**WHAT THE EXERCISE ASKS:**
Collect every line from the listing below that contains the word "Switch", and copy each one in full.

(Part of a data file)
------------------------------

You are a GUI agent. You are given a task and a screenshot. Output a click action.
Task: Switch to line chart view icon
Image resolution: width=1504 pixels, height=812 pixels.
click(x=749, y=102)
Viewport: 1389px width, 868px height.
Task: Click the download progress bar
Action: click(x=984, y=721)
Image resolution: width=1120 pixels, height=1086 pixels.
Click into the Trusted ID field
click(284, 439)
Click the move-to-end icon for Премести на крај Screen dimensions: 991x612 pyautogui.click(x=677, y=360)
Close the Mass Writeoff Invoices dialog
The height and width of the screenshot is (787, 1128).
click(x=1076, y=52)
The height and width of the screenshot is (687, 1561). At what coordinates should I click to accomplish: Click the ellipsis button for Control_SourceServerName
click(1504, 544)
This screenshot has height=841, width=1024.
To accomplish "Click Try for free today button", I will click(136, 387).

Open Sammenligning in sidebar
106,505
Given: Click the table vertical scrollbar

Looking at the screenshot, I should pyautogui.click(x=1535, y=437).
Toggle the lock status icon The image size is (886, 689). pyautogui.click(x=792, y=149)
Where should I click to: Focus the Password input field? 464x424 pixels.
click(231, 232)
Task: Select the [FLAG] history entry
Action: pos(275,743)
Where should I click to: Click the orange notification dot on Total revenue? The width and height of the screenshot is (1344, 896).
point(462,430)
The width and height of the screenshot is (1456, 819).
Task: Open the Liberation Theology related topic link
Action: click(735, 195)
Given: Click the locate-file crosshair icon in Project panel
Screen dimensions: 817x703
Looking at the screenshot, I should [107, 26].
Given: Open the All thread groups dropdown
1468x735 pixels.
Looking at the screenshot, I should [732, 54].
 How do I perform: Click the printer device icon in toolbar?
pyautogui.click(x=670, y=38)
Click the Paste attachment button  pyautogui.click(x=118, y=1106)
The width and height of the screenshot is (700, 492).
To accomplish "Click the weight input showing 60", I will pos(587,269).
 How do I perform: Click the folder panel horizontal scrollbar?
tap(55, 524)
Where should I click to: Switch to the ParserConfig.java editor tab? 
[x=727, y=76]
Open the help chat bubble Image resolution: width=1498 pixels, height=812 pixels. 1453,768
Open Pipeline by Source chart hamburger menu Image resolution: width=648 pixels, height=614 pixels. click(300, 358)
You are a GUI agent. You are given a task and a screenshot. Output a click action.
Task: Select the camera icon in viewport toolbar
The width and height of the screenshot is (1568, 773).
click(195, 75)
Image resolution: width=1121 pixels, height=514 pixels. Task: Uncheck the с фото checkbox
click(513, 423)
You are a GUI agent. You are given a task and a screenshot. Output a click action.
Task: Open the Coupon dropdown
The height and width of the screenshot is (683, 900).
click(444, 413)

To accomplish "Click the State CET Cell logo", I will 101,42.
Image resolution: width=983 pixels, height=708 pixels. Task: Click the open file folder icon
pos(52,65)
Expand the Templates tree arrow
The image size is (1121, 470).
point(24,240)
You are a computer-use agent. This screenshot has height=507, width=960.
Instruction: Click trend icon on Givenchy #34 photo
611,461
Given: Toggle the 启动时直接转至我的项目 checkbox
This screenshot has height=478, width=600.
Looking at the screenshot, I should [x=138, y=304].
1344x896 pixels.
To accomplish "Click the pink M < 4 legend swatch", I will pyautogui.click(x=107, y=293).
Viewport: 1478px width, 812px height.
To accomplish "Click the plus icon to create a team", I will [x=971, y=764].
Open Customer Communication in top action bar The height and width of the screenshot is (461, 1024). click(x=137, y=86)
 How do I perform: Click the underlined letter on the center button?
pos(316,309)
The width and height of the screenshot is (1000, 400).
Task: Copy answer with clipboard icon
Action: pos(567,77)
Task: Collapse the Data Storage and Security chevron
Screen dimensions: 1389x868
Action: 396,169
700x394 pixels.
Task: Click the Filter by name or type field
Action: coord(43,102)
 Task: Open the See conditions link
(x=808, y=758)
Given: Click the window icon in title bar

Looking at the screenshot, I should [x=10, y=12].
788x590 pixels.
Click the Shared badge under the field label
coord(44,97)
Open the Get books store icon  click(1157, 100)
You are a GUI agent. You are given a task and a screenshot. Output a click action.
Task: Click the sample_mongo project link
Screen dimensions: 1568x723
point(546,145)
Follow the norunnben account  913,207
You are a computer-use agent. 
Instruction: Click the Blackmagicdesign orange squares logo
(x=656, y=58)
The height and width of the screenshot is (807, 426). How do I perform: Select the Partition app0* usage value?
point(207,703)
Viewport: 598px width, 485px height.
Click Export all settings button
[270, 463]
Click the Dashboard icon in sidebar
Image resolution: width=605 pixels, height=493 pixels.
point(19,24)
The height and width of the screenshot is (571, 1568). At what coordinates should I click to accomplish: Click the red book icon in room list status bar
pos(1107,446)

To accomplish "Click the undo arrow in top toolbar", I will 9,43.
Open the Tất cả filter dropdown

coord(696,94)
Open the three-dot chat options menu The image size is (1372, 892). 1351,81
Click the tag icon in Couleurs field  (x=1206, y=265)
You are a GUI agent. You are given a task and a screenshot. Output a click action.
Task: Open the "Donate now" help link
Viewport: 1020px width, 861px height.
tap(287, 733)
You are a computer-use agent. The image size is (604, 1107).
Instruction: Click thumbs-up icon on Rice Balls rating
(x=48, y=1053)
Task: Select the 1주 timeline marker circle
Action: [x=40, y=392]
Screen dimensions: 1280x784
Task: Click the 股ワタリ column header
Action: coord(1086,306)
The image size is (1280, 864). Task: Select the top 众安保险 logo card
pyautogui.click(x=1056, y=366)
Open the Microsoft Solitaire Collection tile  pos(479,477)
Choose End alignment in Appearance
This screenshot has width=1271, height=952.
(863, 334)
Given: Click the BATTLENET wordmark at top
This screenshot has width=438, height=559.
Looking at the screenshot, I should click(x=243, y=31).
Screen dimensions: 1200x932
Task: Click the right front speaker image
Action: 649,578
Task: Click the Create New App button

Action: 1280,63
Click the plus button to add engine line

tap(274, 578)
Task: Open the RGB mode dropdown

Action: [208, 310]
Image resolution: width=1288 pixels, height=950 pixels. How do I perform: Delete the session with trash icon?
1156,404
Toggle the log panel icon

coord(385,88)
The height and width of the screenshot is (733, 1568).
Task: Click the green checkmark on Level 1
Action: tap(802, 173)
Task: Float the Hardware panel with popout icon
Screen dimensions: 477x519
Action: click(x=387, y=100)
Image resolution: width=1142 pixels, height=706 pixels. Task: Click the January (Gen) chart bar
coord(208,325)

------------------------------

**THE ANSWER:**
Task: Switch to line chart view icon
Where should I click to: Switch to the ParserConfig.java editor tab? 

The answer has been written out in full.